Do you have any hardware back up now?  

A couple of weeks ago there was a *REALLY* big bang in the night, and
the next day I noticed that one of my computers was dead.  Turned out
to be the motherboard.  Hardware can die.  


In this case it was the machine I have around as a backup, not my main
server.  (This is just personal stuff, but I as a learning experience
I am pretending...)  But it could well have been the main machine.
Having a spare is sensible.  And it need not cost much these days.  
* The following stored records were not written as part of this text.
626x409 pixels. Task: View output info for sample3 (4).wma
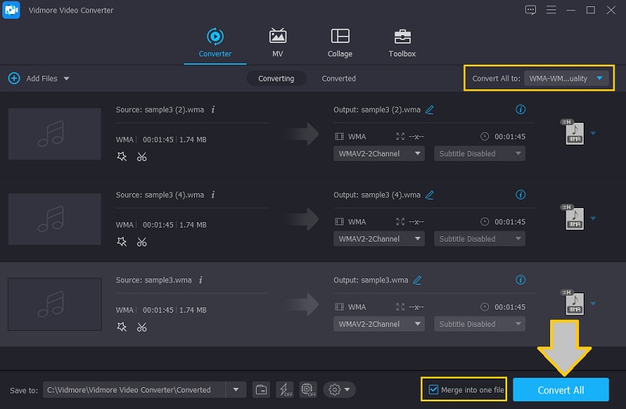520,195
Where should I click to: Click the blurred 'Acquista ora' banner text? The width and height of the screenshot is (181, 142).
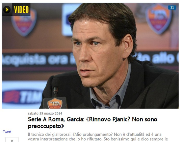[x=39, y=59]
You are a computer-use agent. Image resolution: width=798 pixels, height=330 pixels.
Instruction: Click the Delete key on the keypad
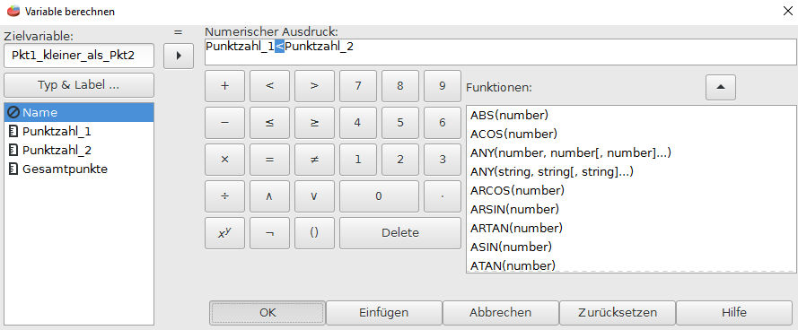click(400, 233)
As for how to do the update, I have done such a thing once.  I would
like to know more about how to do it.  Here is what I did:


My old server was on dying hardware.  I bought a new box (parts from
tigerdirect.com, actually--more bang for the buck that way) and
installed Red Hat 7.2 on it.  I took a careful inventory of what I had
done on my old box.  (Having kept notes of configuration and
installation activity helped.)  I did my best to duplicate the old
configuration on the new machine--from first principles; I didn't copy
any binaries from the old machine, for things like qmail and djbdns I
downloaded new sources and compiled them on the new machine.  Any
trojan or root kit that might have slipped into the old machine had
not way to propagate to the new one.  I used a new password on the new
machine and never typed the password on the old machine's keyboard.  I
did copy a big tar of /home over to the new machine.  I spent quite a
bit of time worrying over the new configuration.  But once I was ready
for the cutover, the downtime was quite short.  One last copying over
of changed /home files, change some IP addresses and names, and the
new one was up.  With the old machine still available to revert to if
something didn't work.

Update RPMs from Red Hat I do on the live machine.  When I decide to
jump to a newer release, I will likely install and build from scratch
on the backup hardware and try to do another quick cutover.

One problem I did have in the migration was I got UIDs/GIDs a bit
confused.  I think I still need to do some cleanup in that department.